Энтони нарушил затянувшуюся паузу.

— Почему вы только применяете ее к туземцам? — спросил он. — Не лучше ли было начать с дома, как и благотворительность?

— Вы правы, — сказал доктор, — нужно было начать с дома. Ведь если она начинается с заграницы, это просто исторический несчастный случай. Она началась там, потому что мы были империалистами и таким образом входили в контакт с людьми, чьи привычки отличны от наших и поэтому казались нам странными. Несчастный случай, я повторяю. Но с некоторой стороны достаточно удачный случай. Ведь благодаря ему мы усвоили множество фактов и ценный метод, который вероятно был бы недоступен для нас дома. По двум причинам. Во-первых, трудно оценивать себя беспристрастно, а оценить себя правильно и того сложнее. Во-вторых, Европа — это высоко цивилизованное общество, которое оказывается нашим собственным. Общества дикарей, как оказалось, имеют простое цивилизационное устройство. Нам довольно легко познавать их. И когда мы научились понимать дикарей, мы можем научиться, как мы обнаруживаем, понимать цивилизованных людей. И это еще не все. Дикари обычно враждебны и подозрительны. Антрополог должен уметь справляться с этой враждебностью и подозрительностью. И когда он постигает это, он постигает весь секрет политики.

— Который звучит…

— Если вы обращаетесь с людьми хорошо, они будут также обращаться с вами хорошо.
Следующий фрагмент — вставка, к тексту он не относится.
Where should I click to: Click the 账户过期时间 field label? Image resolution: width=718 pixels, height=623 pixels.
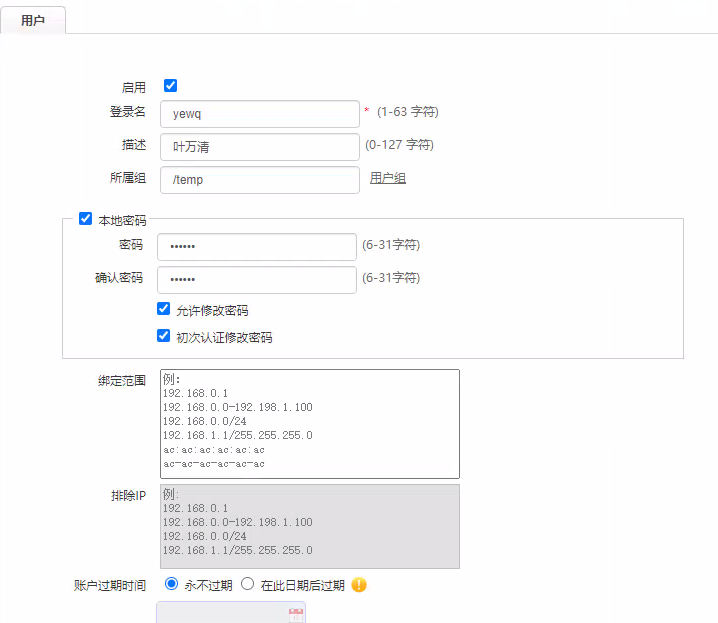pyautogui.click(x=110, y=585)
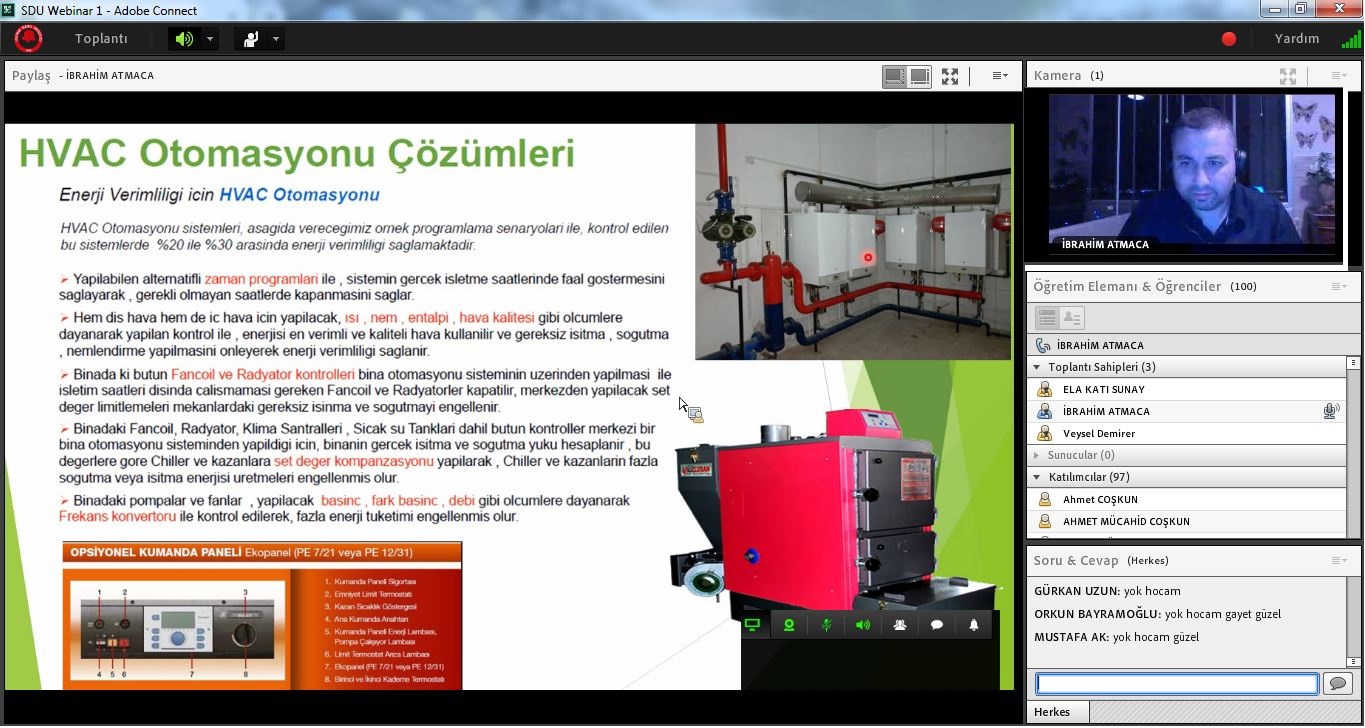1365x728 pixels.
Task: Click the muted microphone icon in overlay toolbar
Action: (x=826, y=625)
— Вы оптимист, как я вижу.

— Нет. В конечном итоге им все равно придется обращаться с вами хорошо.

— В конечном итоге, — нетерпеливо сказал Марк, — нас всех поубивают. Все дело в том, кого прикончат быстрее.
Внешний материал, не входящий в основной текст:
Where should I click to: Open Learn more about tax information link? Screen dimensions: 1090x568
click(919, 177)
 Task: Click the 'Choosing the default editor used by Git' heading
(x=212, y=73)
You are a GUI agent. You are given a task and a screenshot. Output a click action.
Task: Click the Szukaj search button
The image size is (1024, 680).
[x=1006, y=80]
— Вам придется пойти на риск.

— Но европейцы — это не дикари из вашей воскресной школы. Это будет колоссальный риск.

— Может быть. Но всегда меньший, чем если вы будете обращаться с людьми как с падалью и вынуждать их на войну. Кроме того, они не хуже, чем дикари. С ними просто плохо обходятся, и им нужен антропологический подход, вот и все.

— И кто же будет применять к ним эту антропологию?

— Ну, наряду с другими я, — ответил доктор Миллер. — Надеюсь, что и вы тоже, Марк Стейтс.

Марк состроил болезненную гримасу и покачал головой.

— Пусть они перережут друг другу глотки. Они сделают это в любом случае, независимо от того, что вы им скажете. Так предоставьте им спокойно вести свои идиотские войны. Кроме того, — он указал на плетеную сетку, которая предохраняла его рану от соприкосновения с нижним бельем, — что я могу сейчас сделать? Посмотрите — вот и все, что от меня осталось. Долго это никак не продлится. Всего несколько лет, а потом… — Он умолк, опустил глаза и нахмурился. — Как там у Рочестера?[328] Да. — Он снова поднял голову и принялся декламировать.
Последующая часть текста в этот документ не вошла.